* _Excerpted passage_:

Mouse (Mus musculus): 1-1ras1000; 1-1src; BALB/3T3 A31-1-1; BALB/3T3 A31-1-13; Bhas42; BT-B; MOC2-10 (MOC10)

Rat (Rattus norvegicus): HAPI; RGC-5

Horse (Equus caballus): eCAS; EEK

Cow (Bos taurus): ECTC; LF-BK; LFBK-alphaVbeta6

Mosquito (Culicidae) : Aedes aegypti, Suitor’s clone; Culiseta inornata

Black witch moth (Ascalapha odorata): Ao38 (BTI-Tnao38)

Rainbow trout (Oncorhynchus mykiss): Clone 1A; D-11; R1

Carp (Cyprinus carpio): EPC

Dog (Canis familiaris): Fitz-HSA; UCDK9B1; UCDK9B2; UCDK9B3; UCDK9B4; UCDK9B5

Mulberry tiger moth (Lemyra imparilis): FRI-SpIm-1229

Guinea pig (Cavia porcellus): GPS-M; GPS-PD

Nile tilapia (Oreochromis niloticus): Hepa-T1

White marked tussock moth (Orgyia leucostigma): IPRI-OL-7; IPRI-OL-11

Cabbage moth (Mamestra brassicae): IZD-MB-0503

Black-spotted frog (Pelophylax nigromaculatus): LAH1; LAH2

Grass frog (Rana temporaria): LT-1

Rhesus Monkey (Macaca mulatta) & Monkey (unspecified): MA-104; MS (Monkey Stable)

Rabbit (Oryctolagus cuniculus): MA-111

Crayfish (Orconectes limosus): OLGA-PH-J/92 (OL-J/92)

American dog tick (Dermacentor variabilis): RML-15 [RML-RSE]

Pig (Sus scrofa): SJPL

Domestic silkmoth (Bombyx mori): SPC-BM-36

¹ For details on listed cell lines, see ILCA Register of Misidentified Cell Lines [5].

Nowadays, different methods for determination of cell line cross-contamination are available. Inter-species cross-contamination can be detected by isoenzyme analysis, which utilizes electrophoretic binding patterns to examine slight differences from species to species in the structure and mobility of individual isoforms for a set of intracellular enzymes [63]. Intra-species cross-contamination of human cells can be identified by typing of the human lymphocyte antigen (HLA) locus, which is a complex of genes located on chromosome 6 encoding highly polymorphic cell-surface proteins involved in immune system regulation. Moreover, molecular serological methods, genetic tests using synthetic probes or primers, and sequence-based typing with direct DNA sequencing can discriminate between different HLA genotypes [64].

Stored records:
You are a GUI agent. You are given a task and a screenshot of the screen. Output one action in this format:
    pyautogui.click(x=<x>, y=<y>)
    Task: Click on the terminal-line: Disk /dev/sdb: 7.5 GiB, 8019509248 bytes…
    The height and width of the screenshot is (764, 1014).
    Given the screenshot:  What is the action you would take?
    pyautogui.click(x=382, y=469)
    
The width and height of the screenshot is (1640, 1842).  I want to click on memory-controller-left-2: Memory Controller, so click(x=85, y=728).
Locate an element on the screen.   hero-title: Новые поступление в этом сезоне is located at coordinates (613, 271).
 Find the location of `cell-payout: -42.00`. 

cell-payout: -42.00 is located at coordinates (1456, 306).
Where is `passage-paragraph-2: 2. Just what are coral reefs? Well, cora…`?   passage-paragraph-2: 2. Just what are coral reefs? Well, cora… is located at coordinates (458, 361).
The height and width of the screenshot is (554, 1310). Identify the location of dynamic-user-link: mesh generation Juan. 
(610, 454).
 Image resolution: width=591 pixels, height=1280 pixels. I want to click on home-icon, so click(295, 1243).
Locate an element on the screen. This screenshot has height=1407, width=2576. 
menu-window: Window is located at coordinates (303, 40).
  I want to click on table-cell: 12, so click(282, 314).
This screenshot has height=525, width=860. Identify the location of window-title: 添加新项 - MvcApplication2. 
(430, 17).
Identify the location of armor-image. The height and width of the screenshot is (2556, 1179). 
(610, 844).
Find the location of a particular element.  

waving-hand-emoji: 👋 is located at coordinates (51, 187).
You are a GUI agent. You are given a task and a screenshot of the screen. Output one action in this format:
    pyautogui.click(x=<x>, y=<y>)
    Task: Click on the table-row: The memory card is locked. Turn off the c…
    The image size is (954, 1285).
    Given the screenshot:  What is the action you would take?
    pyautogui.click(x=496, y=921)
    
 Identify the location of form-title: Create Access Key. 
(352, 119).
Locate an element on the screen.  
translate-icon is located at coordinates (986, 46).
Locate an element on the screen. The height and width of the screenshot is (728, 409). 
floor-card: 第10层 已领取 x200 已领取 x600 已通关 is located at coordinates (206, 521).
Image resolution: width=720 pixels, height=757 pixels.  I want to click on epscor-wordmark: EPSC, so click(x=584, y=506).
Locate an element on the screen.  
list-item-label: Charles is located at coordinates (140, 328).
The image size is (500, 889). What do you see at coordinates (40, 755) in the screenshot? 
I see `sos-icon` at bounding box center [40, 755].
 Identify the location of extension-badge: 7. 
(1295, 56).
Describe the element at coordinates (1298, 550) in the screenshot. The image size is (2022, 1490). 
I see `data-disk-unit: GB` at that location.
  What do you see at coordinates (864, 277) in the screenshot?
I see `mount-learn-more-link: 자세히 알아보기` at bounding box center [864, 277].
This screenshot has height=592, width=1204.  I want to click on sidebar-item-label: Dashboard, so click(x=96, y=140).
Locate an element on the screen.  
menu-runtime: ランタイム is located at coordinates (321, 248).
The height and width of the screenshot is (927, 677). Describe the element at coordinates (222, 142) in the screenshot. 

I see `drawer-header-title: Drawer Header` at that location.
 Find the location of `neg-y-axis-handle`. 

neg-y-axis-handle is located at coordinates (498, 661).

* _Exercise details_: Resume the passage on cell line cross-contamination, picking up after its final sentence.

* _Expected answer_:
5.5. Cell Misidentification

Similar to cell cross-contamination, the misidentification of cell lines has resulted in thousands of misleading and erroneous papers [65]. Usage of illegible labels and mislabeling of cell culture vessels during routine manipulation evoked by lack of attention, high operator workload, or distractions during experimental work is the most straightforward cause of misidentification [66]. It is comprehensible that a contamination with a more rapidly dividing contaminant cell can rapidly overgrow the original culture in a few passages and provokes cell line misidentification at later steps. Such an overgrowth can result when re-feeding operations and manipulations of multiple cultures are conducted with the same pipette or at the same time, as a consequence of intentional co-cultivation of different cell types, or by a lack of awareness when working with feeder cells.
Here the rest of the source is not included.